En jouant sur la composition de l’alliage, on peut ainsi fabriquer des pièces possédant différentes vertus. Il y aura les plus légères, pour diminuer le poids et, donc, la consommation et les émissions de polluants. Les plus souples, pour absorber l’énergie d’un choc. Les plus dures, pour assurer la solidité et la rigidité aux torsions de la structure engendrées par les accélérations, les freinages et les passages en courbes, etc. Difficile d’imaginer de l’acier mou et de l’acier dur?

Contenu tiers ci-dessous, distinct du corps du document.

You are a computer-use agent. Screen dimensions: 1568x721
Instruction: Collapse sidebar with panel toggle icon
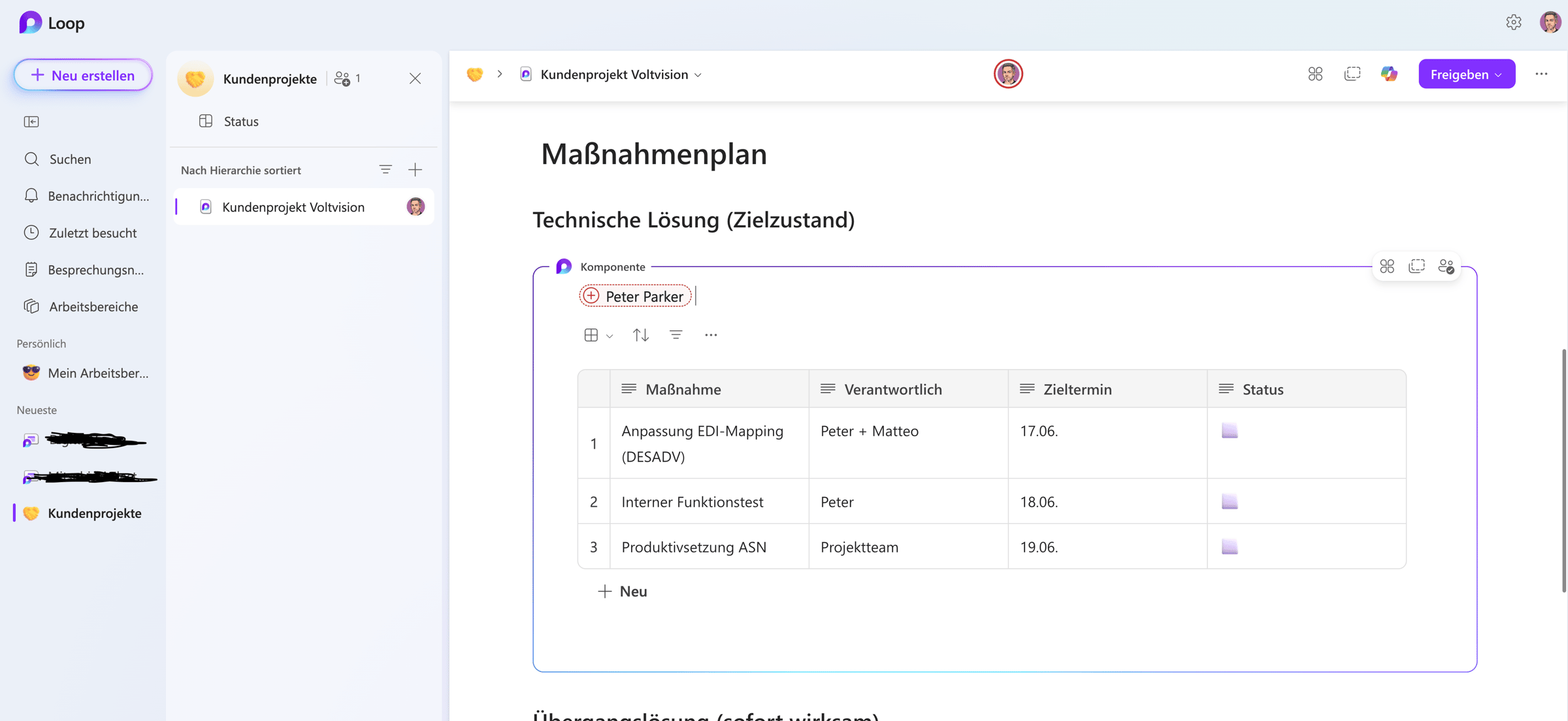pos(31,121)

Pas tant que ça, quand on sait qu’avec cet alliage on peut aussi bien fabriquer des canettes de boissons, fines, légères et souples, que des forets de perceuses, compacts et ultra-durs.
Chasse aux kilos
Ensuite, les ingénieurs assemblent des «morceaux» de différentes qualités pour fabriquer, à la façon d’un Lego, une structure offrant les spécificités qu’ils recherchent. Dans une voiture moderne, il peut ainsi y avoir jusqu’à 40 sortes d’aciers différents, selon les éléments. Parce que, même si l’aluminium plus léger entre dans la fabrication de certains modèles, l’acier, meilleur marché, reste le matériau de base offrant le meilleur compromis entre sécurité passive (résistance au crash test) et le poids (consommation et émissions de CO2).

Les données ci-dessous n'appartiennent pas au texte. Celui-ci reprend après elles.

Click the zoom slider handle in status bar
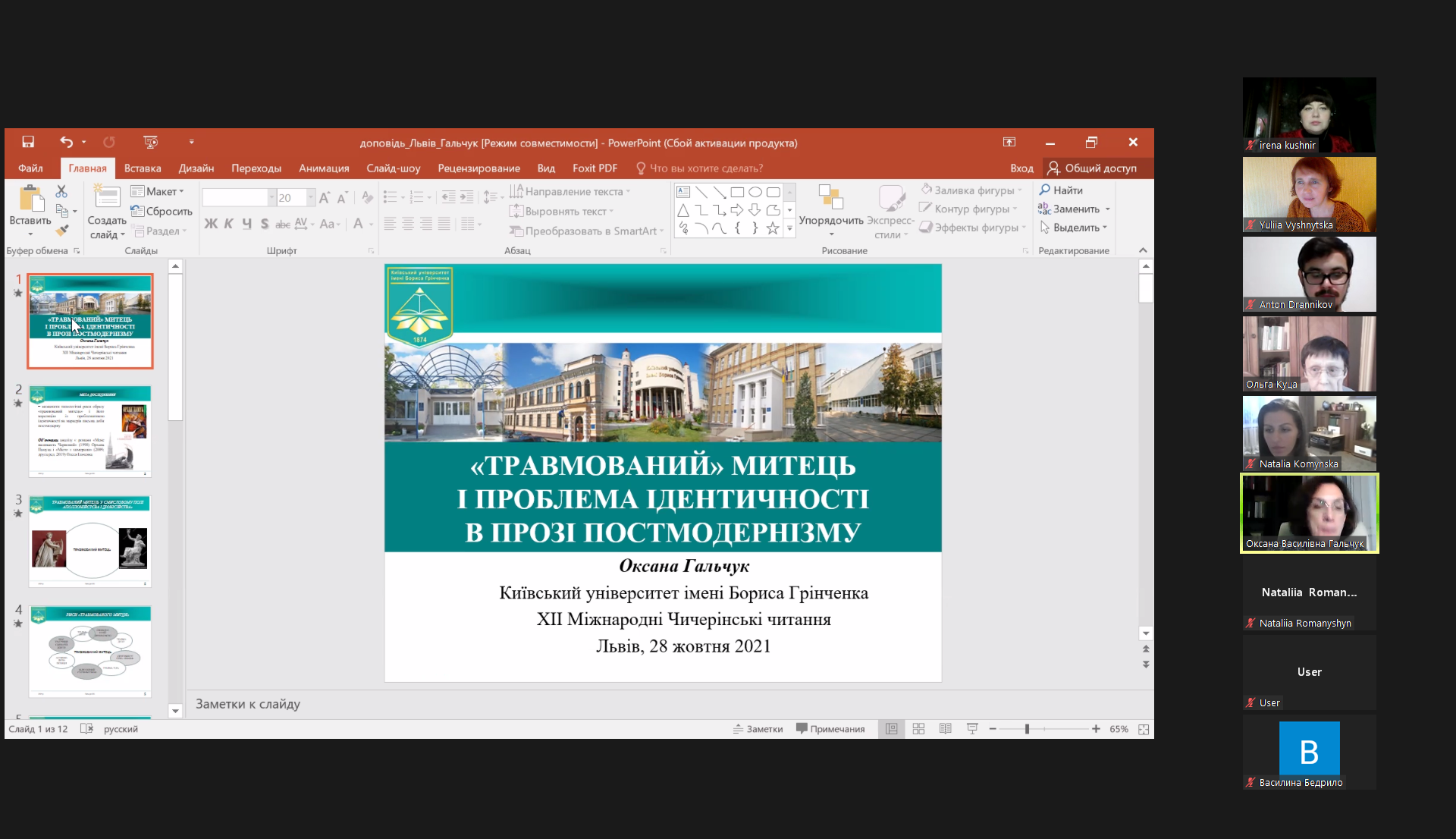The image size is (1456, 839). pos(1027,729)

Et au fur et à mesure des progrès réalisés par la sidérurgie, les constructeurs parviennent à réduire encore la masse de la structure de quelques grammes supplémentaires. L’enjeu est capital: une automobile étant composée à environ 55% d’acier (caisse, portes, capot, hayon, pot d’échappement, structure de sièges, organes mécaniques, suspensions…), chaque pour cent gagné permet d’améliorer la chasse aux kilos. En gardant à l’esprit l’aspect essentiel de l’équation: la sécurité. Car si les pompiers urgentistes ont moins de travail de nos jours, c’est la preuve que les ingénieurs, les chimistes et les fondeurs ont bien travaillé.

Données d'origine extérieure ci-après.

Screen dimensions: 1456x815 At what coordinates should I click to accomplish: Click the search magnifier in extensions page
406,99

Le meilleur moyen de s’en rendre compte? Sans aucun conteste, c’est d’aller faire un tour sur le site de l’European New Car Assessment Program (EuroNCAP, www.euroncap.com) qui, depuis 1997, propose aux consommateurs un moyen infaillible de comparer la qualité et la solidité de leur future auto. Au travers de tests impitoyables, ces véritables «inquisiteurs» techniques font subir les pires épreuves aux caisses et aux divers éléments de carrosserie. Depuis sa création, l’organisme indépendant a ainsi pulvérisé plus de 630 voitures, publié autant d’avis documentés et dépensé plus de 180 millions de francs pour vous permettre de choisir un véhicule sûr en toute connaissance de cause.
Exigences en augmentation
Car c’est là tout l’intérêt de l’EuroNCAP: sa parfaite indépendance. L’organisme ne travaille pas qu’avec les constructeurs, qui lui envoient des exemplaires afin de les faire certifier, mais achète également de façon anonyme des autos dans des garages pour des tests «neutres». En plus de vingt ans, ce redoutable banc d’essai, lancé à la base par l’administration suédoise de la route (Vägvert), est ainsi devenu un véritable «catalyseur» de sécurité, poussant les constructeurs à investir massivement dans la recherche sur les systèmes de freinage, les détecteurs, les radars, la qualité du véhicule, les airbags, les prétensionneurs de ceintures et on en passe.
Et les exigences ne cessent d’augmenter. Aux premiers tests prévus par le cahier des charges – un «choc frontal» (contre une barrière déformable à 64 km/h), un «choc latéral» (barrière lancée à 50 km/h contre le flanc de la voiture) et un «choc contre un poteau» (un mât de 25,4 cm de diamètre percutant la portière du siège conducteur à 29 km/h) – sont venus s’ajouter le «choc piéton» (un mannequin percuté à 40 km/h) et désormais une procédure AEB pour détecter piétons et cyclistes, de jour comme de nuit à des vitesses pouvant aller jusqu’à 30 km/h.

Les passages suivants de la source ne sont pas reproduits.